Charles Hewitt

Personal information
- Born: November 23, 1949 (age 75) Boston, Massachusetts, U.S.

Sport
- Sport: Rowing

= Charles Hewitt (rower) =

American rower (born 1949)

Charles Hewitt (born November 23, 1949) is an American former rower and reinsurance broker. He competed in the men's coxless four event at the 1972 Summer Olympics. He graduated from Harvard University and Wharton School of Business.

==Biography==
Hewitt was a member of the Harvard Hall of Fame 1971 lightweight crew, dubbed "Superboat" and described by preeminent American rowing coach Harry Parker as "arguably the fastest lightweight varsity crew of all time at Harvard or elsewhere". In 1971, this crew defeated the Kingston Rowing Club to clinch the Thames Challenge Cup at the Henley Royal Regatta, Henley-on-the-Thames, England.

Hewitt was recruited out of the Vesper Boat Club in Philadelphia to compete for and earn a place on the 1972 Olympic team.

Upon completion of his MBA at Wharton, Hewitt worked in banking before moving into the insurance and eventually the reinsurance industry. As a partner at E.W. Blanch and in the wake of Hurricane Andrew, he was among an elite group of brokers that exponentially grew the reinsurance industry in the United States over the following decades.

Hewitt currently serves as a trustee of the Insurance Library of Boston, Crossroads Youth Empowerment Summer Camps, The Beth Israel Deaconess Hospital, a member of the Board of Directors of the Pioneer Institute, and a Corporator of Northeastern University.

He also coaches crew for Duxbury High School and the Duxbury Bay Maritime School on the South Shore of Massachusetts.

§ Exercise requirements
[A] According to the Charles Hewitt biography, which event did Hewitt compete in at the 1972 Summer Olympics?
[B] Reproduce word for word the stretch of the Charles Hewitt biography from "American rower (born" through "Regatta, Henley-on-the-Thames, England.".

§ Extracted material
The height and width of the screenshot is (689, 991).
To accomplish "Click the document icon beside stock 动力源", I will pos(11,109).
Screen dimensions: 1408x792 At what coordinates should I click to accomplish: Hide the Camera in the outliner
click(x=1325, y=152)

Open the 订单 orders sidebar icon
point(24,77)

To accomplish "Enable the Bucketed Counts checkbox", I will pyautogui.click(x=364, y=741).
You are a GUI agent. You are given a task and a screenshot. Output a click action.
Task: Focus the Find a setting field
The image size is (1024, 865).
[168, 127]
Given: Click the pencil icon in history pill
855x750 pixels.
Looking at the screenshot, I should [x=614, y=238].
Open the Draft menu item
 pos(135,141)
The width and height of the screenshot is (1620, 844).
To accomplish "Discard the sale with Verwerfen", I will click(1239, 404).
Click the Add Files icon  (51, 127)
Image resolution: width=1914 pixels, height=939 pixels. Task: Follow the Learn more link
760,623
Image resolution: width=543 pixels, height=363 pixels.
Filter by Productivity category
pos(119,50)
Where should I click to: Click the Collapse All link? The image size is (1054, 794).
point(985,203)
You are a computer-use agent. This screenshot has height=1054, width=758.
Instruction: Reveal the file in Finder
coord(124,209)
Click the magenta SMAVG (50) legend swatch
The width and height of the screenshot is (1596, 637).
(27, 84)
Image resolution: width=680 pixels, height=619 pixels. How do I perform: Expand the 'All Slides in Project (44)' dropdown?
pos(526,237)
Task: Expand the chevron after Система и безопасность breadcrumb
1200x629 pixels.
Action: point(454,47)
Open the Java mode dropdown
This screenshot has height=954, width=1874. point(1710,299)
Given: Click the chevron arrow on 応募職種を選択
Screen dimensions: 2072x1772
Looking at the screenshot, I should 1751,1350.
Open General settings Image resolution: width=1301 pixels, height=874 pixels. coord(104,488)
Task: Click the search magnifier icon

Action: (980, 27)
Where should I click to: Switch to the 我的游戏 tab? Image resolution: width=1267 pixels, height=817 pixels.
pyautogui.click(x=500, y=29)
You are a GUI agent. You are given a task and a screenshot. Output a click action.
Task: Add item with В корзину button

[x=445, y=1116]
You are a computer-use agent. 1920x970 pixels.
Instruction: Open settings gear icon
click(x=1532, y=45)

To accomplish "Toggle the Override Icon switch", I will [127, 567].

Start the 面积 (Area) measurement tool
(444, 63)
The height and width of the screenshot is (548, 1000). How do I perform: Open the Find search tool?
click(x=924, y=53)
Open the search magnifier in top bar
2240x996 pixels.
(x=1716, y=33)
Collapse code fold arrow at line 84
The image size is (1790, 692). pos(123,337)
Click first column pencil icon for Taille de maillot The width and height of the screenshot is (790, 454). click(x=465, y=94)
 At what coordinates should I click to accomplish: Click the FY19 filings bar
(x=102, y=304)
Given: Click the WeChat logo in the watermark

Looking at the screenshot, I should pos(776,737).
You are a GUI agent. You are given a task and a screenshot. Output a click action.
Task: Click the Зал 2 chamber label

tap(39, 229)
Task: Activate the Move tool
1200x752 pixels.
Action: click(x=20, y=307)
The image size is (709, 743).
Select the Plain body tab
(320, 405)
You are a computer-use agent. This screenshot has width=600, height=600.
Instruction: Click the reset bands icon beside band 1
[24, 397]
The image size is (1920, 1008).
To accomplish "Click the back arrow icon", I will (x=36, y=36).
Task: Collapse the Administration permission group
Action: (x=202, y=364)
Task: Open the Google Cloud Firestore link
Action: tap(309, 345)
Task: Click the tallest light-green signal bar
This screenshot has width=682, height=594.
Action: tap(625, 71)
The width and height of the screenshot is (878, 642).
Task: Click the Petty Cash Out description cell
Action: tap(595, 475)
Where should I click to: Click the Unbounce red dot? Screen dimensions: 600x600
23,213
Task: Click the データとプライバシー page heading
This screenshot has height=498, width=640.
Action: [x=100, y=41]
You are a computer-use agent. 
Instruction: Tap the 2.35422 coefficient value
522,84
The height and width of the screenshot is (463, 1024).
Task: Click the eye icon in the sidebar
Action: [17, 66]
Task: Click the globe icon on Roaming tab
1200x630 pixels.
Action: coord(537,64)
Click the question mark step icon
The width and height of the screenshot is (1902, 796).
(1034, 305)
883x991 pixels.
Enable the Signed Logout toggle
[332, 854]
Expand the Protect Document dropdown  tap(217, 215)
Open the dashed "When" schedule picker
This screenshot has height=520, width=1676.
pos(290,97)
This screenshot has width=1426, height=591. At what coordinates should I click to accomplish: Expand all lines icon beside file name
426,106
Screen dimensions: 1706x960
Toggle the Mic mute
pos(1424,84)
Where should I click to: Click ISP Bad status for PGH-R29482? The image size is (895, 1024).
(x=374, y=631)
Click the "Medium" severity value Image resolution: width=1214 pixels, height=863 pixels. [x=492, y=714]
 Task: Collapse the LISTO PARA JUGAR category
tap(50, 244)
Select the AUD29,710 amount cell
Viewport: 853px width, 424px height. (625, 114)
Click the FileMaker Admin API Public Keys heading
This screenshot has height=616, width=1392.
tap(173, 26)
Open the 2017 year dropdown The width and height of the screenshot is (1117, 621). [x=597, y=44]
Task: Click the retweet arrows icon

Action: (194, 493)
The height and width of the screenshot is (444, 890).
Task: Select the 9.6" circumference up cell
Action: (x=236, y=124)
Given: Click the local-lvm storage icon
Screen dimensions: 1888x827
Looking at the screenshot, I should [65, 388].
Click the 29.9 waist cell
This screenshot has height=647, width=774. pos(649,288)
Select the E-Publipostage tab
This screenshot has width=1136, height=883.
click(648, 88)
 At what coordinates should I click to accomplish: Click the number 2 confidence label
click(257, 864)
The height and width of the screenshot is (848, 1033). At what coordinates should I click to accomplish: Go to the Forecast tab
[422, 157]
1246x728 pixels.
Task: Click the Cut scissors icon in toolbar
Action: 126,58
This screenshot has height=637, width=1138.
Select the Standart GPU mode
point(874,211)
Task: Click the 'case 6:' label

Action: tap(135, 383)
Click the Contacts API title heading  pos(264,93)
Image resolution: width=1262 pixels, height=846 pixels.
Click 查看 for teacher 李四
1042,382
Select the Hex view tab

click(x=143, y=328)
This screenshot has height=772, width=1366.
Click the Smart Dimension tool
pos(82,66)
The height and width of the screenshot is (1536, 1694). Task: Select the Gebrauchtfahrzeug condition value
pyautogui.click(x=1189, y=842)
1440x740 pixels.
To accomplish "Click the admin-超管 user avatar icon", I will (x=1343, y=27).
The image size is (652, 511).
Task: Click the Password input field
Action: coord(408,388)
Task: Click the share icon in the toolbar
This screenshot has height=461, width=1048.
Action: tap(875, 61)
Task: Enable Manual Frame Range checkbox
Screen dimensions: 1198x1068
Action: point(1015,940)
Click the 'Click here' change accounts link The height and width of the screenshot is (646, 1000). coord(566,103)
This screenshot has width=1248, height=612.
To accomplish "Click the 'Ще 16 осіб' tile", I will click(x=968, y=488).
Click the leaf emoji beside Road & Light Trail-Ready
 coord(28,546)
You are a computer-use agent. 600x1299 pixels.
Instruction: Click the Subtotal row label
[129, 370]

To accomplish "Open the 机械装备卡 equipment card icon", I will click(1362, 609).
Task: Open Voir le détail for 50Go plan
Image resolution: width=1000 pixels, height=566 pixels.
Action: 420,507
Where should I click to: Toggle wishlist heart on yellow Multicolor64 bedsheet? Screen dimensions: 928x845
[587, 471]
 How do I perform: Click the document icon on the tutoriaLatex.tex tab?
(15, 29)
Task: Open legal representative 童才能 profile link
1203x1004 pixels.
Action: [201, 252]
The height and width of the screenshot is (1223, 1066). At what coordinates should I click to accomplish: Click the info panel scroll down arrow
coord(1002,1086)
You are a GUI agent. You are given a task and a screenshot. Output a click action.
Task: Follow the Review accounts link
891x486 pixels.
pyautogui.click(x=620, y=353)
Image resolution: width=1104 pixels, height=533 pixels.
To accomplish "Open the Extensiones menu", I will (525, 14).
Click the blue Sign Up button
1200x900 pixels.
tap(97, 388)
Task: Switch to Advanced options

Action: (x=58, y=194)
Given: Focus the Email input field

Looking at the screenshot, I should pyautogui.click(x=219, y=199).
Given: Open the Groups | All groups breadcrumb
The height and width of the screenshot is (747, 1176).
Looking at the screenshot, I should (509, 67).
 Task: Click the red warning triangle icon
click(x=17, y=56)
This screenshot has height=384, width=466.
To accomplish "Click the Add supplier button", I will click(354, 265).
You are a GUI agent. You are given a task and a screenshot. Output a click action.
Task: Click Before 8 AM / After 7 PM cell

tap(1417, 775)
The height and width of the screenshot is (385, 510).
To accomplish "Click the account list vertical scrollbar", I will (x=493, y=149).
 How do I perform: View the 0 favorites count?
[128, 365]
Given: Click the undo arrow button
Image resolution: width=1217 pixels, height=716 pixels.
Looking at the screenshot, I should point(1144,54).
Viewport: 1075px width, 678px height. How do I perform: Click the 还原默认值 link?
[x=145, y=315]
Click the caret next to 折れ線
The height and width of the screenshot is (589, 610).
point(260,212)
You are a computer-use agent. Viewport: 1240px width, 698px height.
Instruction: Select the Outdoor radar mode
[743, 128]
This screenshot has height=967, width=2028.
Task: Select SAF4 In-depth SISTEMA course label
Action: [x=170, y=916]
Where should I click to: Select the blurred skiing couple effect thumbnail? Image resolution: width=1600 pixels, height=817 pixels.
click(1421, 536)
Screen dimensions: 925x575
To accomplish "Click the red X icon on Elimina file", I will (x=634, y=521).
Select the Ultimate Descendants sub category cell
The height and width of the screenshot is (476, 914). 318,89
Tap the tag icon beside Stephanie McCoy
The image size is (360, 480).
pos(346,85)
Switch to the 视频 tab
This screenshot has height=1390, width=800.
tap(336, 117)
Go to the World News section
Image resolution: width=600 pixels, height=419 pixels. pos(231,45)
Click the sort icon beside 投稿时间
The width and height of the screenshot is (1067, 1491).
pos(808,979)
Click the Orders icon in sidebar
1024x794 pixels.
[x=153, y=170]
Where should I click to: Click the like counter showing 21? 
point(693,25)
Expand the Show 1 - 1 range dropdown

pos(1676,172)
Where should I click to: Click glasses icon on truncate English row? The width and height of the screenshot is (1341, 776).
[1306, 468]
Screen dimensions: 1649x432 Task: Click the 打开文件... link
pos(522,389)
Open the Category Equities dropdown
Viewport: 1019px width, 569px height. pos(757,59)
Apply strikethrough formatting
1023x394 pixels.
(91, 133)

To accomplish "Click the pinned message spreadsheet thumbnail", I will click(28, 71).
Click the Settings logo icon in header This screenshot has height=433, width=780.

§ Task solutions
[A] The men's coxless four.

[B]
American rower (born 1949)

Charles Hewitt (born November 23, 1949) is an American former rower and reinsurance broker. He competed in the men's coxless four event at the 1972 Summer Olympics. He graduated from Harvard University and Wharton School of Business.

==Biography==
Hewitt was a member of the Harvard Hall of Fame 1971 lightweight crew, dubbed "Superboat" and described by preeminent American rowing coach Harry Parker as "arguably the fastest lightweight varsity crew of all time at Harvard or elsewhere". In 1971, this crew defeated the Kingston Rowing Club to clinch the Thames Challenge Cup at the Henley Royal Regatta, Henley-on-the-Thames, England.